De hecho, el efecto nocebo activa regiones específicas del cerebro, como el córtex prefrontal y el sistema límbico, implicadas en el procesamiento del dolor y las emociones. Además, puede elevar el nivel de cortisol, la hormona del estrés, y aumentar la sensibilidad al dolor. Es una reacción real, medible y con base fisiológica.
¿Es evitable?

Evitar completamente el efecto nocebo es difícil, pero sí se puede reducir su impacto. Uno de los grandes retos está en cómo se comunica la información médica. El profesional tiene el deber ético y legal de informar sobre los riesgos de un tratamiento, pero esa información, si no se transmite con cuidado, puede generar temor. Decirle a un paciente que un medicamento puede producir dolor de cabeza o insomnio puede acabar provocando justamente eso. Por eso, cada vez más expertos coinciden en que no basta con informar, hay que saber cómo hacerlo. Algo que hemos tratado en ocasiones en THE OBJECTIVE.

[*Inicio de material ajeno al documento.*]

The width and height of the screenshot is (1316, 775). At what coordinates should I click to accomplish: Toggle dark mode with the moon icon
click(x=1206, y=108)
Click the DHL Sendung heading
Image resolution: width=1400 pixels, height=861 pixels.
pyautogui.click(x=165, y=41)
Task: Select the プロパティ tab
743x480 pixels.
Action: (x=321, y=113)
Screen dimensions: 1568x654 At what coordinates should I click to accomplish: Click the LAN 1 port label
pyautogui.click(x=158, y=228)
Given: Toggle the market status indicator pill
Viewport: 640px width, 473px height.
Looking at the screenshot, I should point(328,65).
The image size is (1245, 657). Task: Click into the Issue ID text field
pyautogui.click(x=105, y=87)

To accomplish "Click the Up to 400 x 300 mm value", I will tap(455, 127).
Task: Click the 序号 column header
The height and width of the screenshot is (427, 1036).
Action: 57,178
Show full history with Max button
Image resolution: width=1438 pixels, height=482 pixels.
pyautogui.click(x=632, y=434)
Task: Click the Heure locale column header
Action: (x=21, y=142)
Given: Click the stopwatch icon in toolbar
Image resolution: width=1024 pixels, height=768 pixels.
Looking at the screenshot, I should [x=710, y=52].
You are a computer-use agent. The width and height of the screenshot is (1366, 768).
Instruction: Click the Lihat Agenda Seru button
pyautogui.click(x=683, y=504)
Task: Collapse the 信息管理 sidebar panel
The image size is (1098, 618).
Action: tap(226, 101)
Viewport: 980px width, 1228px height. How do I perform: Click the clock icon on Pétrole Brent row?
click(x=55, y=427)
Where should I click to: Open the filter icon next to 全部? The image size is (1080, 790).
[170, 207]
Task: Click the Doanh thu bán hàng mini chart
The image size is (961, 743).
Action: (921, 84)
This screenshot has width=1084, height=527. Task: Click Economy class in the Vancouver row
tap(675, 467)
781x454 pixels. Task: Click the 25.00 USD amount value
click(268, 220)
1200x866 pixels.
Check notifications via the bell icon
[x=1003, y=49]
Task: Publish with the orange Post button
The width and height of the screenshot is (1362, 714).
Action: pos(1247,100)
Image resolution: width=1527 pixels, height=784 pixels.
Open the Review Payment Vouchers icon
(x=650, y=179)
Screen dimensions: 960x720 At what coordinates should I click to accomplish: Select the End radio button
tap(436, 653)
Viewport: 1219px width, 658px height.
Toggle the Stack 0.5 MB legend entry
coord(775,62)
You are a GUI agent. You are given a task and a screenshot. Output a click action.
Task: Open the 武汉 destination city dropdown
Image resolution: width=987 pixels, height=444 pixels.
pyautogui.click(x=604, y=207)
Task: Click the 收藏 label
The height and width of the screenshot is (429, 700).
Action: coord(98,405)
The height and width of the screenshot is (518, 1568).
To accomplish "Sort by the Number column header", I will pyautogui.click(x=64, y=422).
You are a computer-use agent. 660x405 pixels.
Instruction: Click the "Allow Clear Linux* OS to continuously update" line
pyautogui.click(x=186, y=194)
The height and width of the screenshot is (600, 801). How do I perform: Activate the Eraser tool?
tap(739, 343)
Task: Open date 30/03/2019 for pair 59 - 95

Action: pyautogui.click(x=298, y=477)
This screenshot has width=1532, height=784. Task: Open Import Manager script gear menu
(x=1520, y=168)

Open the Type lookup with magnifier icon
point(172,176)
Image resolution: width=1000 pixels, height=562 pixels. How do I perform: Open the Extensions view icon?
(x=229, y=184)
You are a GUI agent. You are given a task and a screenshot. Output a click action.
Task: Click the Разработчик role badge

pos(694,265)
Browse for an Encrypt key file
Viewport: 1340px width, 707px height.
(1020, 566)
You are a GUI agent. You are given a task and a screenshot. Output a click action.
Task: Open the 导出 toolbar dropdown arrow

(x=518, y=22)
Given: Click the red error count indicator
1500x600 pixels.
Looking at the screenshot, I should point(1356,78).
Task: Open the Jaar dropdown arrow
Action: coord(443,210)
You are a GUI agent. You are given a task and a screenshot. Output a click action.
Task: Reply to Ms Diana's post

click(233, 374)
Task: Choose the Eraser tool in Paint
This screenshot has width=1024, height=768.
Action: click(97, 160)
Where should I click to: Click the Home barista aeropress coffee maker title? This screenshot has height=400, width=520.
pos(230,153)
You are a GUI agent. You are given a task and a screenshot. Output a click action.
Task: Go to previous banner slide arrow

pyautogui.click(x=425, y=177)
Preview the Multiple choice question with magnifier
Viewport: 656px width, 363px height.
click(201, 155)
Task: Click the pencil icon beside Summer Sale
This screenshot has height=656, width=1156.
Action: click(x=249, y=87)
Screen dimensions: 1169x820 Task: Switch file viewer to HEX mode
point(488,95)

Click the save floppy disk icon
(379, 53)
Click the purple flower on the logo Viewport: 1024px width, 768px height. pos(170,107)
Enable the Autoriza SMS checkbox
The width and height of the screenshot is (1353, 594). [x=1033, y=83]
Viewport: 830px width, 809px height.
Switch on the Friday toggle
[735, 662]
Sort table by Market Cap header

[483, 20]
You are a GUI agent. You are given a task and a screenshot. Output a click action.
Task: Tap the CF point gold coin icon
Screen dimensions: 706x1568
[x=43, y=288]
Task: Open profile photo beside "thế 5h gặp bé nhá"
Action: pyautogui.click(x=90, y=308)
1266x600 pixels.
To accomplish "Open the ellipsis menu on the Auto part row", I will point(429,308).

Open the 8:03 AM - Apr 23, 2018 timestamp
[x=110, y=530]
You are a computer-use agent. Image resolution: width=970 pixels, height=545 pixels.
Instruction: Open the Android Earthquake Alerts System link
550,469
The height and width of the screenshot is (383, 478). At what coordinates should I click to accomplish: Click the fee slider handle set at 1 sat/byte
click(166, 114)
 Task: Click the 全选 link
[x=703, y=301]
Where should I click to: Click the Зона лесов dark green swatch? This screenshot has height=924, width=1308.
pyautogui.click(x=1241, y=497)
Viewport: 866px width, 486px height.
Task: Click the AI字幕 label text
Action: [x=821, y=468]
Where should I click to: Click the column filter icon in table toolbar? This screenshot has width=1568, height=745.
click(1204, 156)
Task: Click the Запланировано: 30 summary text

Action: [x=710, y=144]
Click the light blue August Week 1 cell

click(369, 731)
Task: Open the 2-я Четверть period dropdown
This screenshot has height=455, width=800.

Una posible solución es replantear el diseño de los consentimientos informados. No se trata de ocultar riesgos, sino de presentarlos con equilibrio, sin caer en una enumeración alarmista. En lugar de detallar cada posible efecto, muchos de ellos improbables, puede ser más eficaz centrarse en los más relevantes y frecuentes. Además, acompañar esa información con mensajes positivos —por ejemplo, insistir en la alta tasa de eficacia del tratamiento o en que la mayoría de pacientes no presentan efectos adversos— ayuda a contrarrestar la sugestión negativa. Otra vía de trabajo es fomentar la confianza del paciente en el equipo médico, ya que sentirse seguro reduce la ansiedad. El objetivo no es engañar, sino proteger sin desinformar.